Her heart thumped in her chest.Bang, bang, bang. She was so glad Dave wasn’t in the room. The doctor looked at her with concern, raising anguish in Katrina that made her want to scream.

“It could indicate a chromosomal issue. Trisomy 21. We’ll do more testing to be sure.”

“Is there anything you can do about it?”

“Oh no, nothing like that.”

“Well, I don’t want to know, then,” she said, her voice one octave away from shrill. “I’m not going to terminate. You saw the father. He’s in love with this baby already.”

“Of course, it’s entirely up to you. Everything else looks great. His heart is fine; the length of his femur is okay. He’s tiny, but he’s proportionate. We’ll do another ultrasound again in a few months.”

“Can things change? Could he develop a heart issue later?”
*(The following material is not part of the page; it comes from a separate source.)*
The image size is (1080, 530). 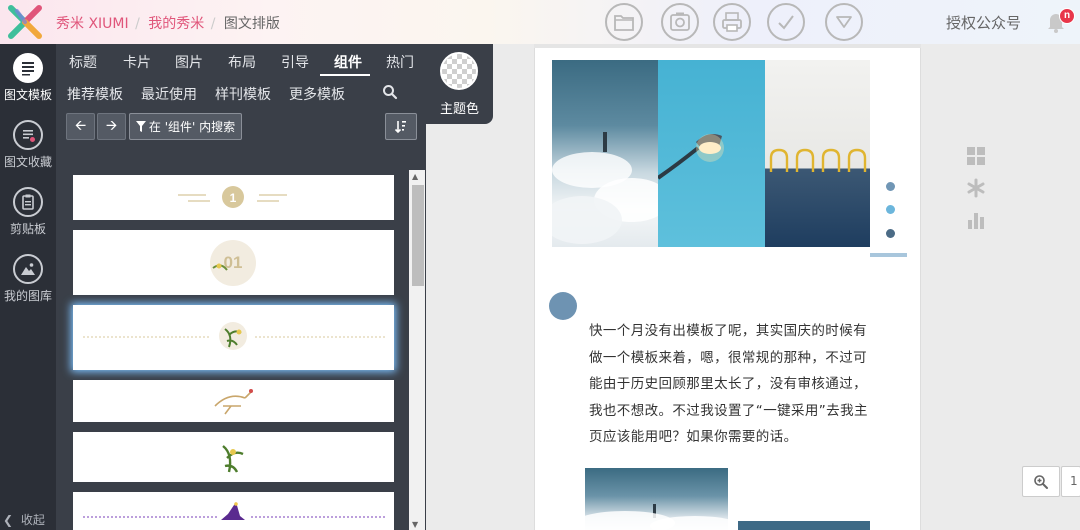 I want to click on tab-card: 卡片, so click(x=137, y=62).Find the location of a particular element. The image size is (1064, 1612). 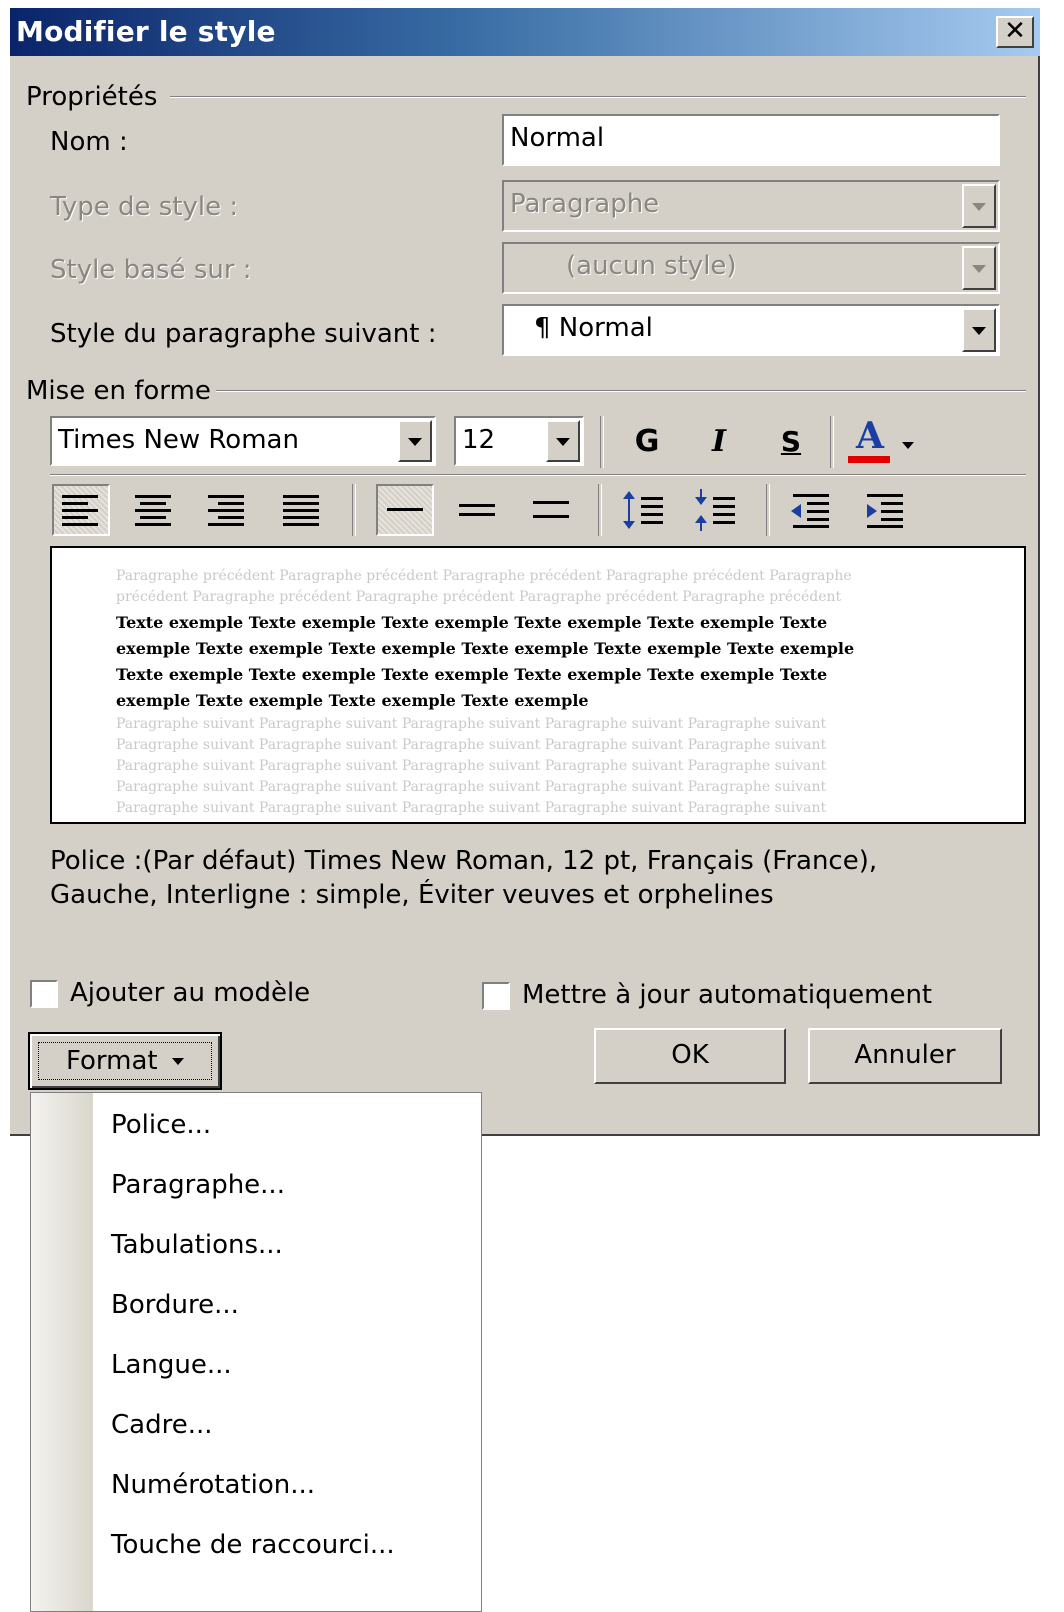

increase-indent-button is located at coordinates (885, 510).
“His heart was developed by eight weeks. The heart looks great.”

“Well, I don’t want another ultrasound, then. If he’s got something wrong that we can’t fix, what’s the point of knowing?” Katrina lost the battle to stay calm but didn’t want to get shrill in case Dave came back into the exam room. “I’d make myself nuts.”

The doctor ended the ultrasound, wiping the gel off Katrina with a tissue and then offering her an arm to pull herself up.

“There’s no reason to do any further testing if you don’t want to. In a few months we do standard blood work and that will tell us definitively so you and Dave can prepare. No matter what, you’ll get ready for your baby. They all need the same thing. You’re doing a great job, Katrina. I’m sorry you’re upset.”

“I’ll live,” she said, giving her standard answer.

The ride back to Cypress Cove was a study in self-control for Katrina. Her goal at that moment was in service to Dave. She would do what she had to, to protect him, to support him, to help him in any way she could. And then when the final verdict was confirmed on the baby’s condition, she’d share the news with him.

That night in bed, her hands over her belly, she thought of the little baby boy inside her. Self-control also made it possible for her not to obsess regarding the baby’s condition. And Dave was over the moon. He called everyone in his circle that she knew, and some she didn’t know, to tell them the news. He was going to be a father to a boy. A son.

Like a miracle, a flutter inside her got her attention, a yet unfamiliar butterfly-wing feeling.

“Dave,” she whispered, “are you sleeping yet?”

“I’m awake,” he said, rolling over to face her.

“Give me your hand.”

He offered it and she placed it over her belly. On cue, there it was again, a little tap, tap from within.

“Wow, that’s so cool! He’s moving around already.”